Qi Baishi was born in the village of Xingdou Tang in Xiangtan district, Hunan, into a modest family. He learnt the wood engraving trade as a teenager, a craft whose traditional, particularly floral decorative vocabulary he appropriated in his later work. At the end of his apprenticeship, he taught himself to paint, using models from the painting manual Jiezi yuan huachuan, while exercising his profession as wood engraver. After studying portrait technique with Xiao Zhuanxin, he established himself as a portraitist in 1889. The same year, he became the pupil of Hu Qinyuan (?-1914), from whom he learnt the precise technique of gongbi. He used these qualities to best effect in his paintings of insects and flowers, with which he continued to experiment from 1895 until he settled in Beijing in the 1920s. From 1902 to 1909 his travels took him to various different regions and cities including Xi’an, Beijing, Guilin and Canton. The works he saw and the people he met during these journeys led him to adopt new models, such as Zhu Da (1626-1705), Jin Nong (1687-1764) and Xu Wei (1521-1593) for painting, and Zhao Zhiqian (1829-1884) for seal carving. These influences contributed to the development of his style, which became freer and less meticulous. But it was only when he moved to Beijing in 1917, after meeting Chen Shizeng, that he would move towards what would emerge as personal style.
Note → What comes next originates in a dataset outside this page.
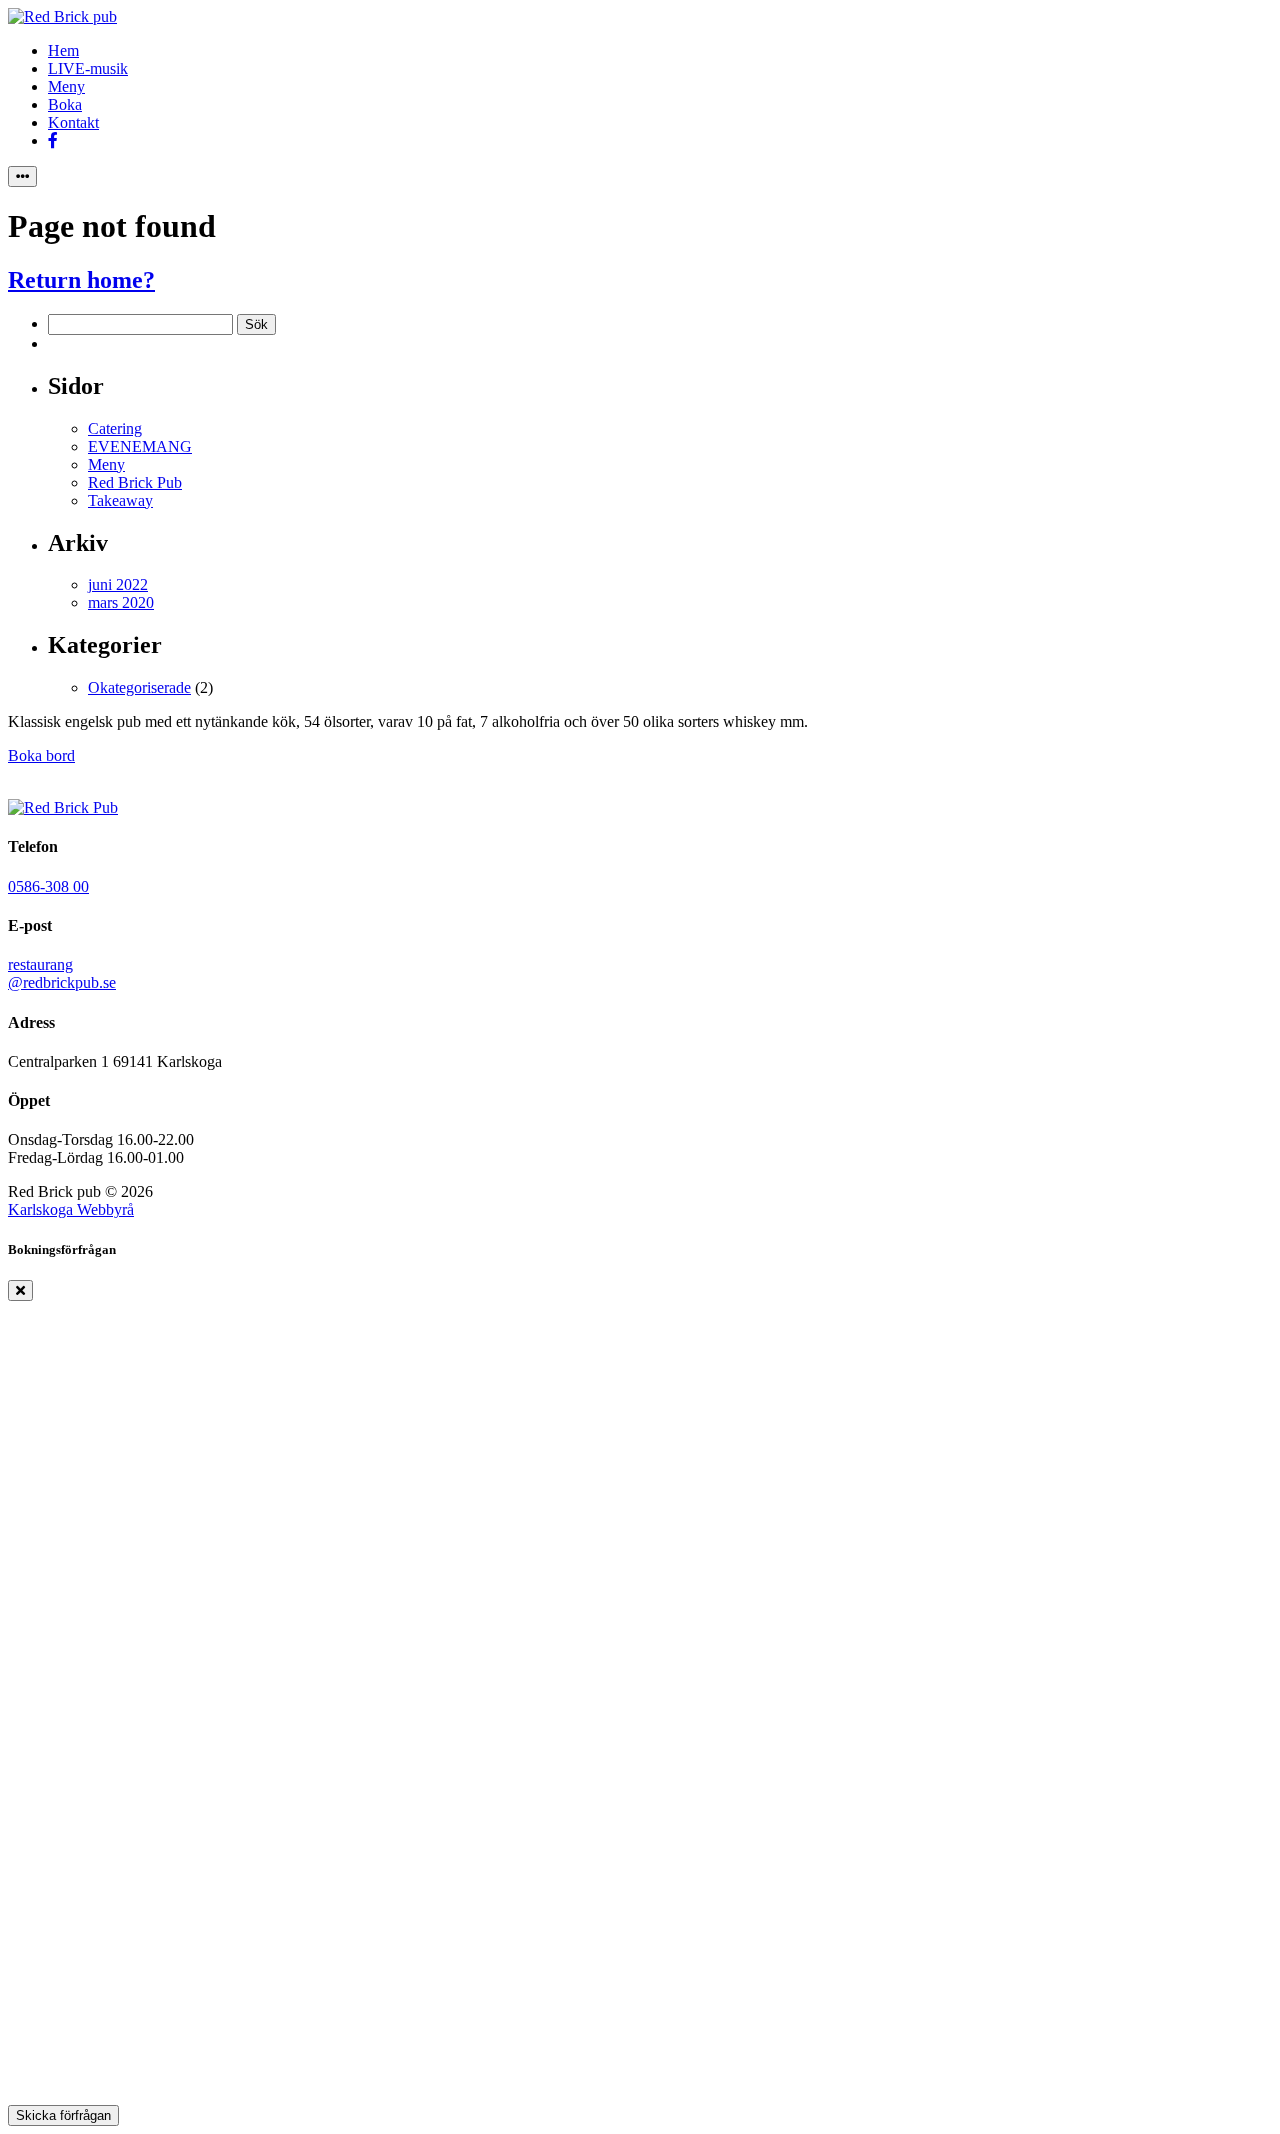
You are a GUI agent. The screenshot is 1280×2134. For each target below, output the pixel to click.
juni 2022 (118, 584)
Qi Baishi was encouraged to take as his model Wu Changshuo, perhaps in view of the esteem in which the work and influential writings of the master of the Shanghai School were held by Cheng Shizeng and by members of his entourage such as Chen Banding and Yao Hua.
At the end of what Qi Baishi called “artistic reform at an advanced age”, he soon gained prominence on the national art scene. On a formal level, the originality of his compositions, energy of his brushwork and bold use of colours characterised the works of this period. But the direct simplicity of his art also corresponded to the rustic and sometimes humorous nature of his painting. After the revolution of 1949, he was considered the foremost representative of traditional Chinese painting.
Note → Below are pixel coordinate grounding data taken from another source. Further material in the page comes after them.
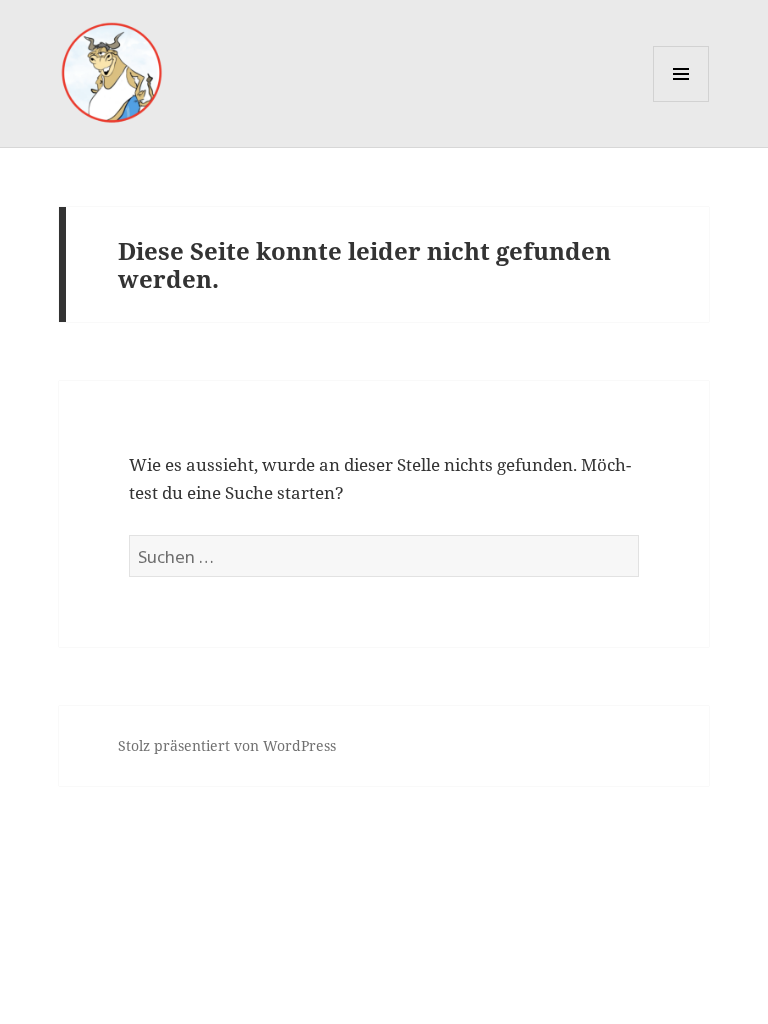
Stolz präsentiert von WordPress (227, 745)
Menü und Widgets (681, 101)
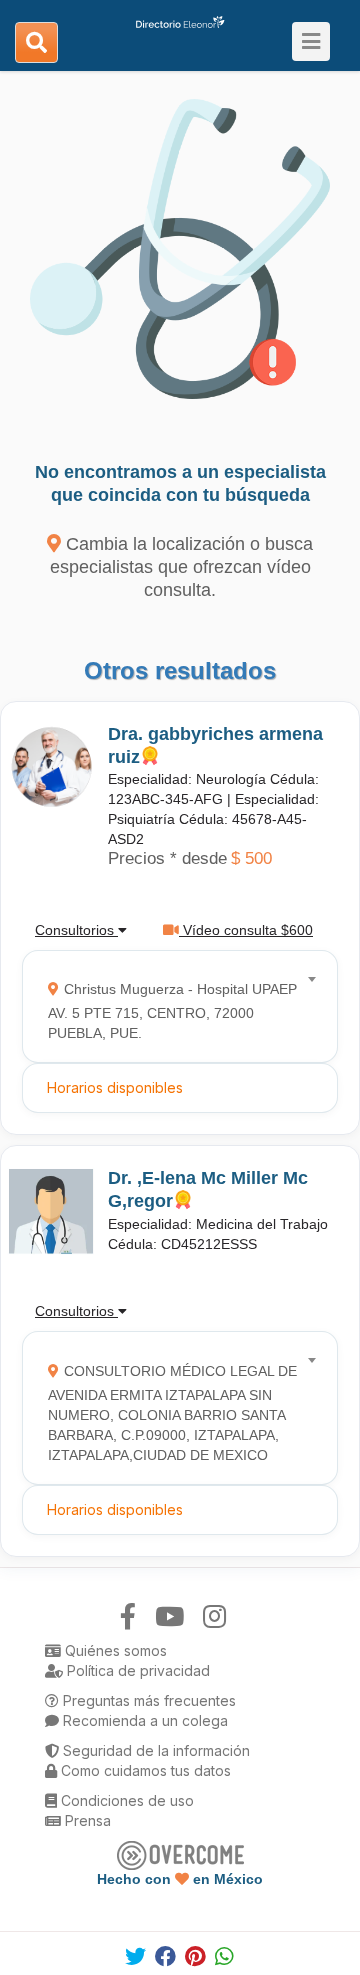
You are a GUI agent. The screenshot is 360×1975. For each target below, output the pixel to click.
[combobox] (173, 1006)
The four paintings donated to the Cernuschi Museum by Guo Youshou form a group that is characteristic Qi Baishi’s maturity. These works constitute a perfect introduction to his painting, beyond their sensitive allusions, in the catfish, for example, which evokes the painting of Zhu Da. Captured in the spontaneity of their movements, the animals sometimes have a symbolic meaning, like the brood of chicks hopping cheerfully in all directions and the crow picking at the watermelon. The combination of the catfish, nianyu, and the arctic char, guiyu, correspond to the good-wish phrase chang nian da gui, in which two of the terms are phonetic equivalents of the fish names. A concrete poetry typical of Qi Baishi emanates from his illustrations of such well-known phrases.

Reference(s) :  Marie-Thérèse Bobot, Musée Cernuschi: collection des peintures et calligraphies chinoises contemporaines, collection du musée Cernuschi, Alençon, Imprimerie alençonnaise, 1985.